WHAT YOU HAVE TO DO: Copy out the data word for word, everything from the start down to the line containing "The image size is (2380, 1551).", including that line.

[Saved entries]
++++++++++
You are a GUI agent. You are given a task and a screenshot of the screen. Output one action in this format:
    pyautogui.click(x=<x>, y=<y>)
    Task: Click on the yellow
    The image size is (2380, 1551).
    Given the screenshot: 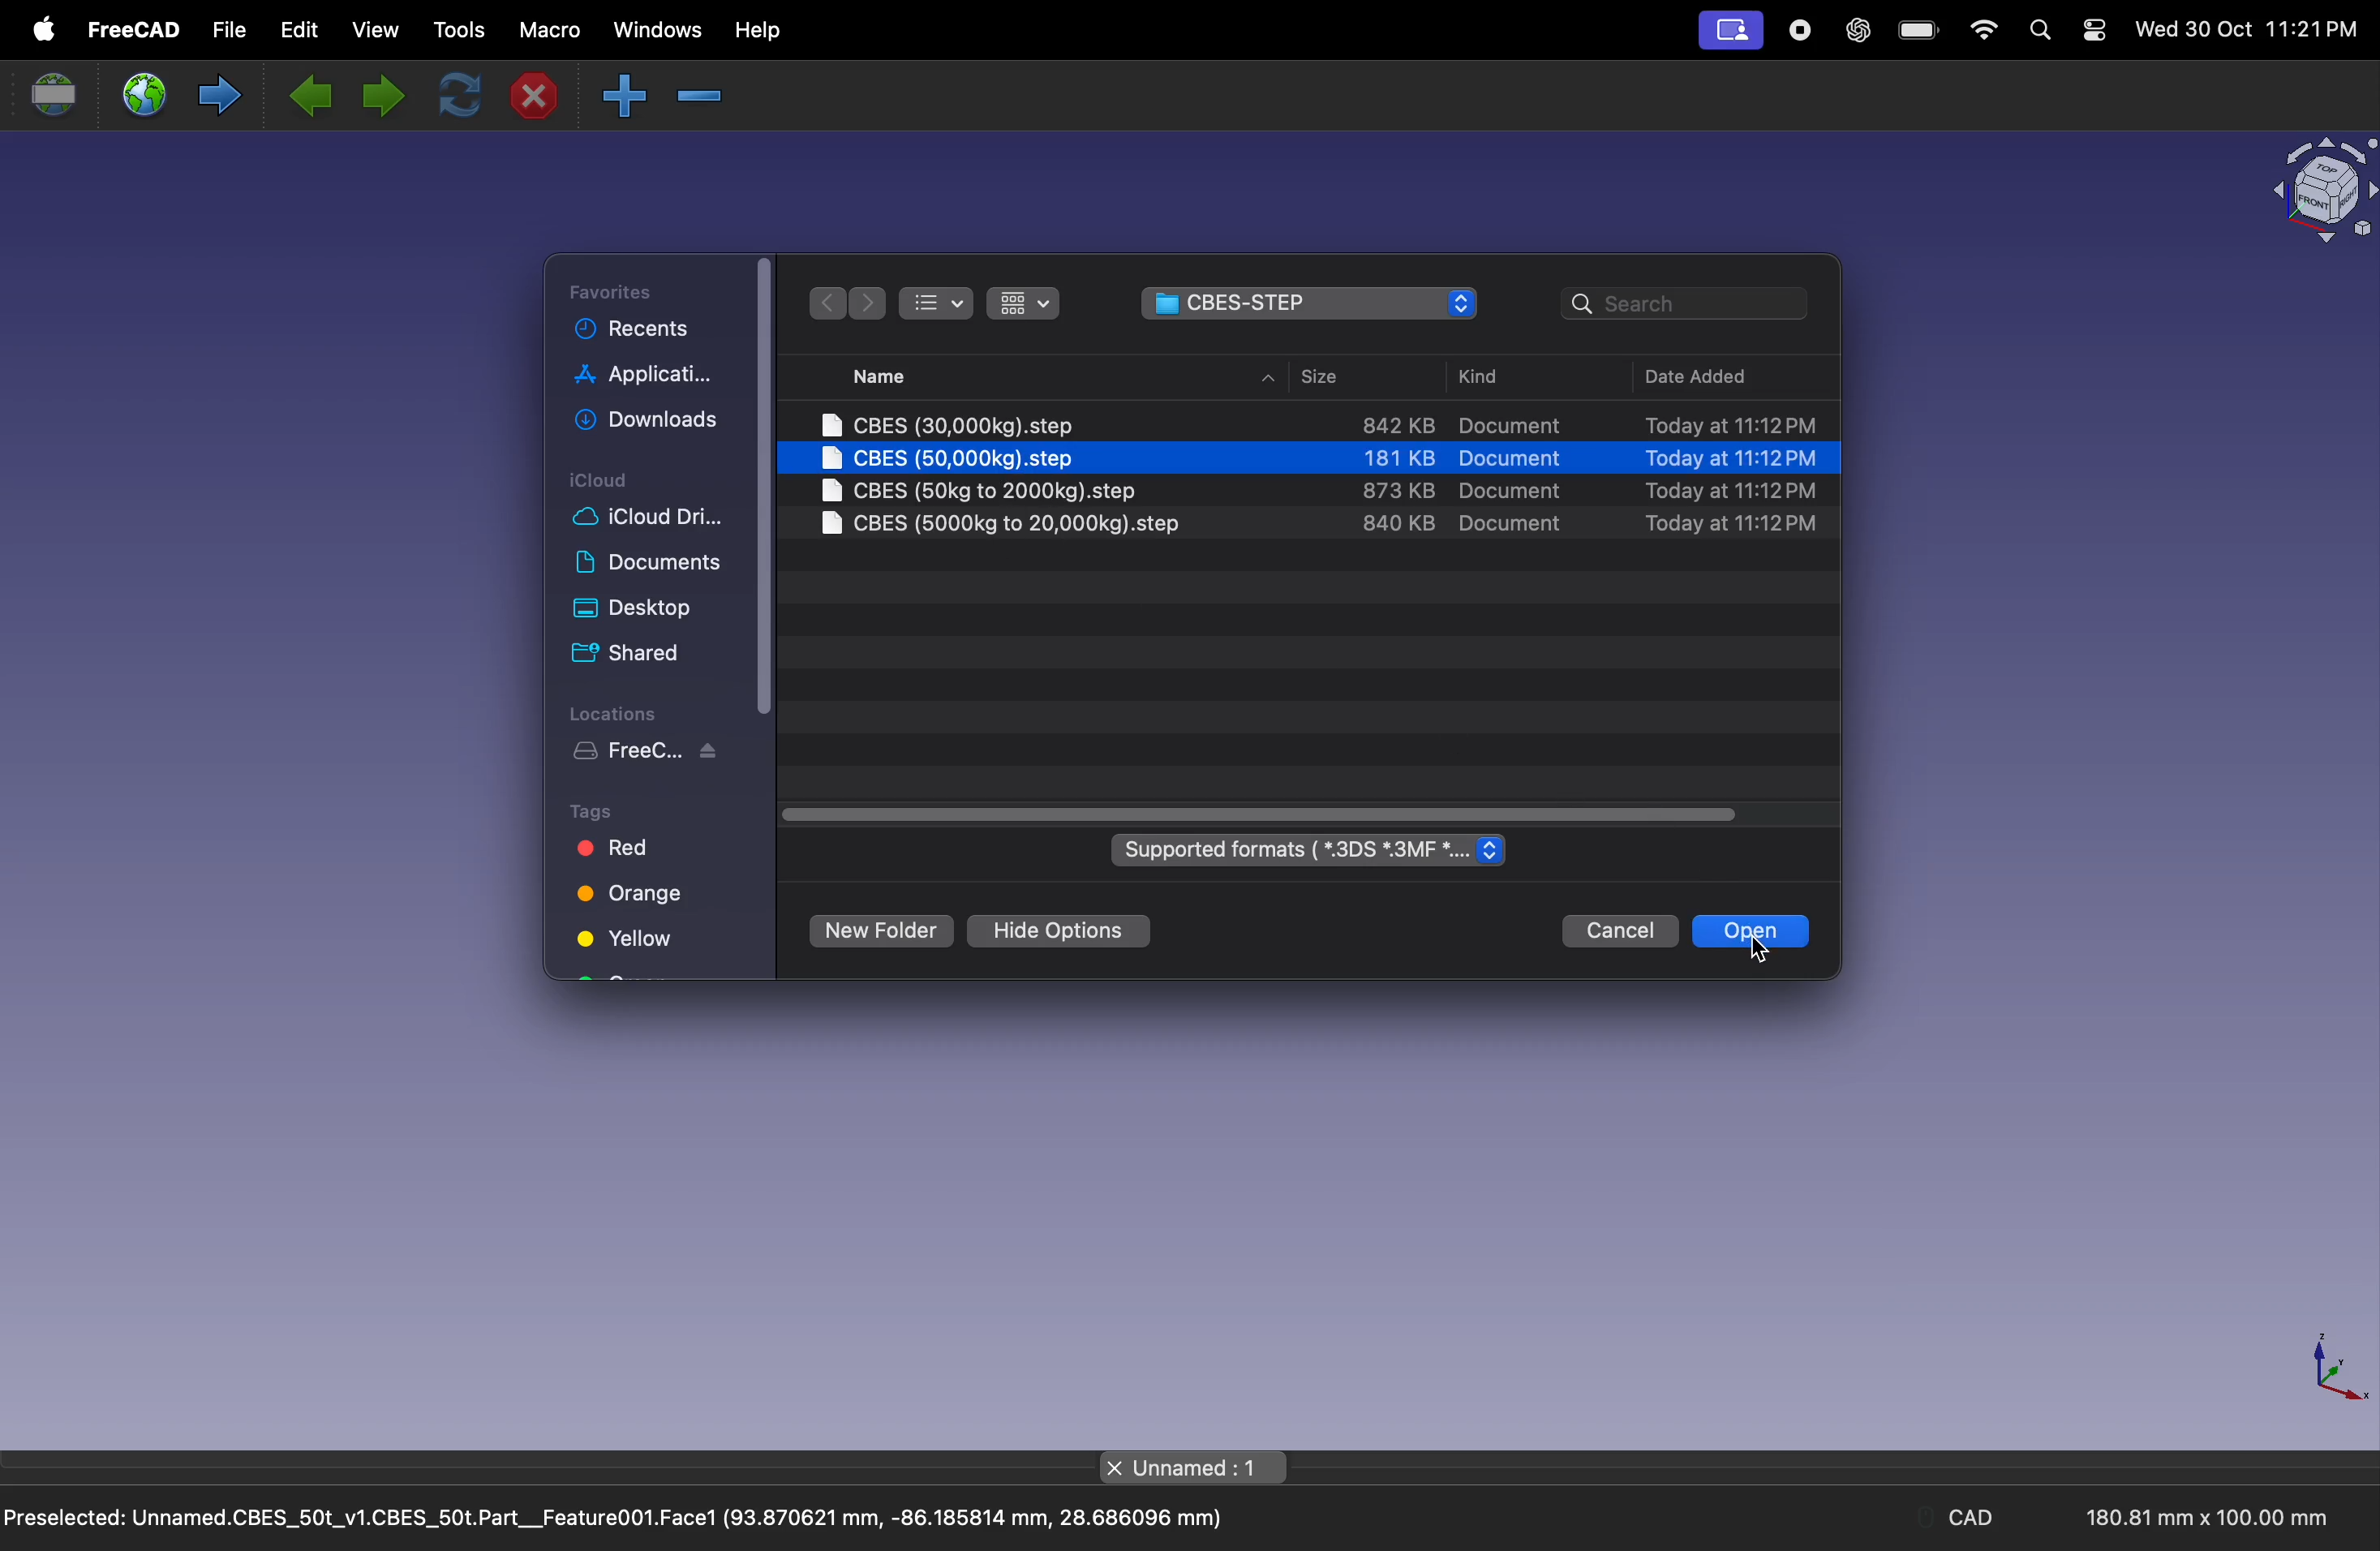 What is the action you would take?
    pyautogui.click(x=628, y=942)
++++++++++
EXERCISE OUTPUT:
You are a GUI agent. You are given a task and a screenshot of the screen. Output one action in this format:
    pyautogui.click(x=<x>, y=<y>)
    Task: Click on the yellow
    The image size is (2380, 1551).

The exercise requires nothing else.